/Outlier-Detection

This repository contains ML model for outlier detection

Primary LanguageJupyter Notebook

Outlier Detection in Iris Dataset

Welcome to the Outlier Detection project! This repository contains Python code for detecting outliers in the famous Iris dataset using the Interquartile Range (IQR) method. Below, you'll find a detailed explanation of the project, including setup instructions, code details, and visualizations of the results.

Table of Contents

  1. Introduction
  2. Dataset
  3. Setup Instructions
  4. Results
  5. Summary
  6. Contributing
  7. License

Introduction

This repository contains code for detecting outliers in the Iris dataset using the Interquartile Range (IQR) method. Outliers can significantly affect the performance of machine learning models, and detecting them is a crucial step in data preprocessing.

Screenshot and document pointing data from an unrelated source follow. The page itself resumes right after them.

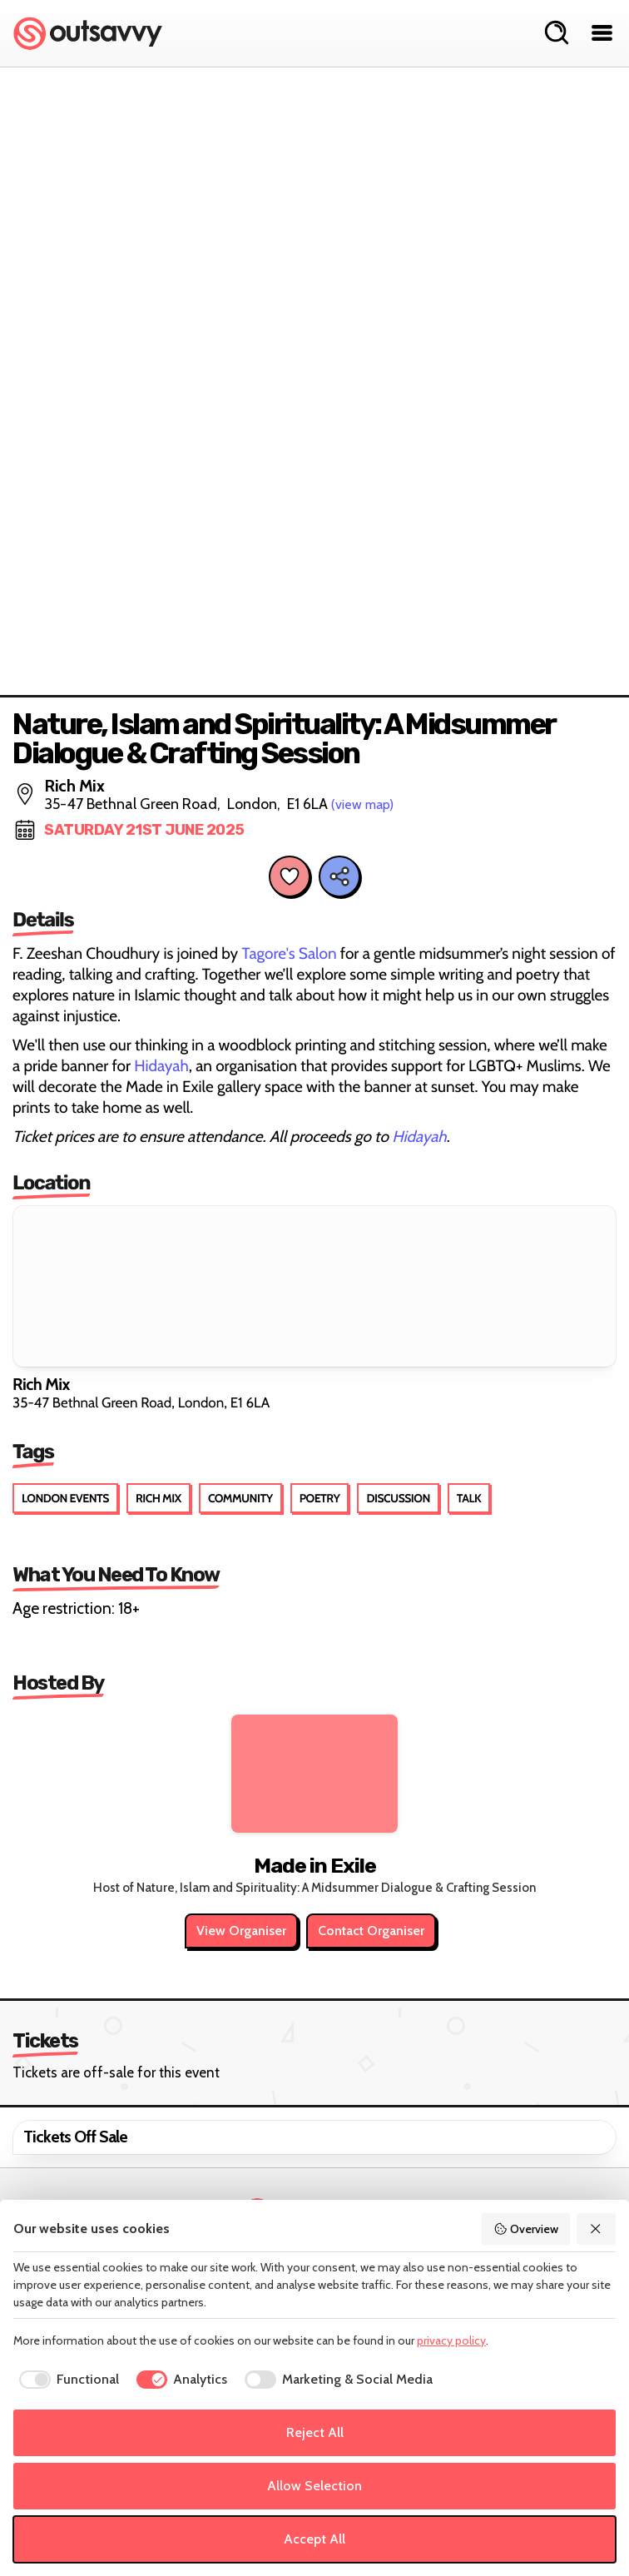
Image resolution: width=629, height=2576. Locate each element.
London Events (65, 1498)
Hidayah (160, 1065)
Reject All (315, 2432)
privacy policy (451, 2340)
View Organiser (241, 1930)
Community (240, 1498)
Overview (525, 2228)
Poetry (320, 1498)
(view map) (362, 804)
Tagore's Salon (288, 953)
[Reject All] (597, 2229)
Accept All (314, 2539)
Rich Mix (158, 1498)
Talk (469, 1498)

Outlier detection is an essential step in data preprocessing, as it helps in identifying and possibly removing anomalous data points that can skew the analysis. This project focuses on detecting outliers in the Iris dataset using the IQR method and visualizing the results with box plots.

Dataset

The Iris dataset used in this project is publicly available and can be found here. The dataset consists of 150 samples from each of three species of Iris flowers (Iris setosa, Iris versicolor, and Iris virginica). Four features were measured from each sample: sepal length, sepal width, petal length, and petal width.

Setup Instructions

To get started, follow these instructions to set up your environment:

  1. Clone the Repository:

    git clone git@github.com:VaishnaviThakre/Outlier-Detection.git
    cd Outlier-Detection
  2. Install Dependencies: Make sure you have Python and pip installed. Then, run:

    pip install pandas numpy matplotlib seaborn

Results

The output of the outlier detection process includes visualizations and summaries of outliers for each feature in the dataset. Below are some key observations:

Sepal Length

  • No outliers: All data points are within the expected range.

Sepal Width

  • Outliers identified:
    • Three instances of Iris-setosa:
      • Index 15: Sepal width of 4.4
      • Index 32: Sepal width of 4.1
      • Index 33: Sepal width of 4.2
    • One instance of Iris-versicolor:
      • Index 60: Sepal width of 2.0

Petal Length

  • No outliers: All data points are within the expected range.

Petal Width

  • No outliers: All data points are within the expected range.

Summary

  • Outliers in Sepal Width: Primary outliers are in the sepal width, with a few Iris-setosa instances having higher values and one Iris-versicolor instance having a lower value.
  • No Outliers in Other Features: Sepal length, petal length, and petal width do not have significant outliers according to the IQR method.

Contributing

We welcome contributions to improve this project. If you have suggestions for improvements or want to add new features, please open an issue or create a pull request.

License

This project is licensed under the MIT License. See the LICENSE file for details.

Thank you for using our outlier detection tool!!I hope it helps you in your data analysis and preprocessing tasks.